* ACTIVITY:
The answer is a number and only a number: how many lines of the data include the string "heading"?

^^^^

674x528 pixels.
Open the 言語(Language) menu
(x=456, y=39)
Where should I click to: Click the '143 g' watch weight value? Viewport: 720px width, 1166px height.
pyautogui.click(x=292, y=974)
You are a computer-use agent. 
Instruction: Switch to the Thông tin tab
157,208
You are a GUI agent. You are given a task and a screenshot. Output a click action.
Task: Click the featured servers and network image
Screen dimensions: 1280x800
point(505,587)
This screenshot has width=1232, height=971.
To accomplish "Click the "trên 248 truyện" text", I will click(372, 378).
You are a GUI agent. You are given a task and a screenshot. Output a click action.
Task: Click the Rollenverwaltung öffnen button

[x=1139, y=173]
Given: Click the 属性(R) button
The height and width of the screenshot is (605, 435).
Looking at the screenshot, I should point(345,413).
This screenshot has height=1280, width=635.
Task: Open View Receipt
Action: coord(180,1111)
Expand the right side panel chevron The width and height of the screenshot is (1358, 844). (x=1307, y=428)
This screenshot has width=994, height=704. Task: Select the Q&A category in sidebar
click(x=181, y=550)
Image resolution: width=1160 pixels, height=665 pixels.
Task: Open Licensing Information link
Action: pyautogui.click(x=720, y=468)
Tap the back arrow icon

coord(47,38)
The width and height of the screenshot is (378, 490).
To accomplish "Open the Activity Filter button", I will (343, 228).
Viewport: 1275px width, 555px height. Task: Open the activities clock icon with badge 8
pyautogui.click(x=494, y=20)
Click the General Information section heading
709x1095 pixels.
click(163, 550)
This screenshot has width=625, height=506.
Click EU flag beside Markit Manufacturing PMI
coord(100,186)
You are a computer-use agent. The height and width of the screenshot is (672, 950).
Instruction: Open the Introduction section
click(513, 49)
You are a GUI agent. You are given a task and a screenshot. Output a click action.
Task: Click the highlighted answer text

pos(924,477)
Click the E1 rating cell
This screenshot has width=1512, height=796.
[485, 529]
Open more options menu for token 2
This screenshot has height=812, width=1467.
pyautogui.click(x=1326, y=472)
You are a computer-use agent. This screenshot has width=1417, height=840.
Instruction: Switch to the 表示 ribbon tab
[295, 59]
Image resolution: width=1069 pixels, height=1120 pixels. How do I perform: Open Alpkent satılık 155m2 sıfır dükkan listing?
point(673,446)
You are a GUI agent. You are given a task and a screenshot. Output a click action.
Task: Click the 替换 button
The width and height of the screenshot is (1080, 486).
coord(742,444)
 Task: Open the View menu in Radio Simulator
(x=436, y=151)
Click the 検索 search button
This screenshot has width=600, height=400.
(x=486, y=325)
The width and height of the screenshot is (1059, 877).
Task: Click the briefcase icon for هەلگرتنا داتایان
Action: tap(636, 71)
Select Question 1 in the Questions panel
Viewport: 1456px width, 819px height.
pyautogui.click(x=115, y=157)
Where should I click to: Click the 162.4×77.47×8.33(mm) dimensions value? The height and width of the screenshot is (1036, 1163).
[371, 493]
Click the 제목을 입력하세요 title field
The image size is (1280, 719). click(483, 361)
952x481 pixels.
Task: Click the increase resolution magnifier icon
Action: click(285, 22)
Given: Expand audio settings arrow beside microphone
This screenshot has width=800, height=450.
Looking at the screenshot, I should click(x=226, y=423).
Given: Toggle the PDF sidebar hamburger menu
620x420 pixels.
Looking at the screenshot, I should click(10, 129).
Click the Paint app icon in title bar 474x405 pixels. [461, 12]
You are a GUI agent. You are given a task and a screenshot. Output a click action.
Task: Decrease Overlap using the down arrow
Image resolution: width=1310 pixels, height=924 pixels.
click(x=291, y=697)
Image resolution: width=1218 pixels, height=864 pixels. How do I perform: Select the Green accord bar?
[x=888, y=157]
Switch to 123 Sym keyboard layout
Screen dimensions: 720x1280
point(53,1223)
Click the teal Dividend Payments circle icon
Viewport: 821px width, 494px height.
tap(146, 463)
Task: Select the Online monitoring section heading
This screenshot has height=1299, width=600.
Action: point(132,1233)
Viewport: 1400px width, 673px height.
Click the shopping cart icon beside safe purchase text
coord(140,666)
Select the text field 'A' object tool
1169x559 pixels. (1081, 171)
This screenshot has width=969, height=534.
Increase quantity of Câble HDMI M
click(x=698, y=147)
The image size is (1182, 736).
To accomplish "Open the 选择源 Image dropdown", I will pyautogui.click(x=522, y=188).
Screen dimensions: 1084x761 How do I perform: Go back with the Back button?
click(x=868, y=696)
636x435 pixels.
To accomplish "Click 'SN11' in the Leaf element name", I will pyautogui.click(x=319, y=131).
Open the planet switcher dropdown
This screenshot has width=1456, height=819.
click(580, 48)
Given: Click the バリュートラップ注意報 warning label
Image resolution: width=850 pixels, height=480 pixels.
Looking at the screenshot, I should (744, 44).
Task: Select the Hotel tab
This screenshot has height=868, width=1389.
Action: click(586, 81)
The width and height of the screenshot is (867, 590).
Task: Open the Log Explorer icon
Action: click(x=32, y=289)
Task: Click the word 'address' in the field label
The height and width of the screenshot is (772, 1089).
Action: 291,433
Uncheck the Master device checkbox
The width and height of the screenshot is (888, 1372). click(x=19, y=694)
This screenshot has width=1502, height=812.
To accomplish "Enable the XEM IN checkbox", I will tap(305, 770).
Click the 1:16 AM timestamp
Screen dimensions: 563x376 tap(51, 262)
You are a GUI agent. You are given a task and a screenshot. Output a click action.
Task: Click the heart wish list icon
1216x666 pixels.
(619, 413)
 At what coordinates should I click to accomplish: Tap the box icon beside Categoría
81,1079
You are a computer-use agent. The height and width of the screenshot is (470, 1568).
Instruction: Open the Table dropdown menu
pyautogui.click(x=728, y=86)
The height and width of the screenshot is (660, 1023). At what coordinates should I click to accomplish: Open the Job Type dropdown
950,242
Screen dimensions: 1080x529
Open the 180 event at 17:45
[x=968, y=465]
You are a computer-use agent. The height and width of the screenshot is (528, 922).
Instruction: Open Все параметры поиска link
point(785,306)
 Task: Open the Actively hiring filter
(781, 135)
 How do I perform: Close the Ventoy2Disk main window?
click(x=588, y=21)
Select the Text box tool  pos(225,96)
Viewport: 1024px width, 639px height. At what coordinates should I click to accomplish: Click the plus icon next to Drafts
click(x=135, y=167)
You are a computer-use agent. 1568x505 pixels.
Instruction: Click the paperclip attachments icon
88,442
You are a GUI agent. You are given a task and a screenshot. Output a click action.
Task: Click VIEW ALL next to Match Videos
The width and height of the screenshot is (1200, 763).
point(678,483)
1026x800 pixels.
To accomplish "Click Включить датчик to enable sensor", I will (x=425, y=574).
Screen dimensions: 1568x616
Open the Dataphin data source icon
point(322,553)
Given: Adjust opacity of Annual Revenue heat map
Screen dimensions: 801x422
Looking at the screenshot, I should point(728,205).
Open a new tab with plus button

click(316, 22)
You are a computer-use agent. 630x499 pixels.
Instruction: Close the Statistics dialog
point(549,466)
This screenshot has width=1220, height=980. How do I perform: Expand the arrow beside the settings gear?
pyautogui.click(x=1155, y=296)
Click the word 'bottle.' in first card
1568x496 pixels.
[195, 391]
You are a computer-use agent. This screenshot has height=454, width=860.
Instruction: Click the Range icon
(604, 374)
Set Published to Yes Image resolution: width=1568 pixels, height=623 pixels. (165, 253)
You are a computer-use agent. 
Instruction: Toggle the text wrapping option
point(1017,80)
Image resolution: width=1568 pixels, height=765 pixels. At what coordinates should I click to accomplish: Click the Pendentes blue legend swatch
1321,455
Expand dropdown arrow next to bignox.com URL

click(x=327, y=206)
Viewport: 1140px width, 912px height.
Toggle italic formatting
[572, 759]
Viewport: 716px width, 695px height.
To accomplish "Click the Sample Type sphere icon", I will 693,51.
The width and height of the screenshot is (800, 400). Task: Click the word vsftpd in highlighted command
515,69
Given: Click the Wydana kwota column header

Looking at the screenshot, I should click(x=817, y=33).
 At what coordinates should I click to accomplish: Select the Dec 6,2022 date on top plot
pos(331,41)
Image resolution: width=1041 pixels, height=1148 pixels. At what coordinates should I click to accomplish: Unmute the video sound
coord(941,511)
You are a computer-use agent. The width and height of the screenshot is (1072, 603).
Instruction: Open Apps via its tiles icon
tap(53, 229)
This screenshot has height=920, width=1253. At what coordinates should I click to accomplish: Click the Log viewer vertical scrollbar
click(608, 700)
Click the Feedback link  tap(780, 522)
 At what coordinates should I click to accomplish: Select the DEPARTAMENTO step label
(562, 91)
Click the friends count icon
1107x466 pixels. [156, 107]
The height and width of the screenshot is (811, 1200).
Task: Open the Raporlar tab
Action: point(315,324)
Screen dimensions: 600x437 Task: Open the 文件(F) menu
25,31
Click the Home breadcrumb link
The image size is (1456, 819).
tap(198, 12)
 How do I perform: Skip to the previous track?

^^^^

* OUTPUT:
2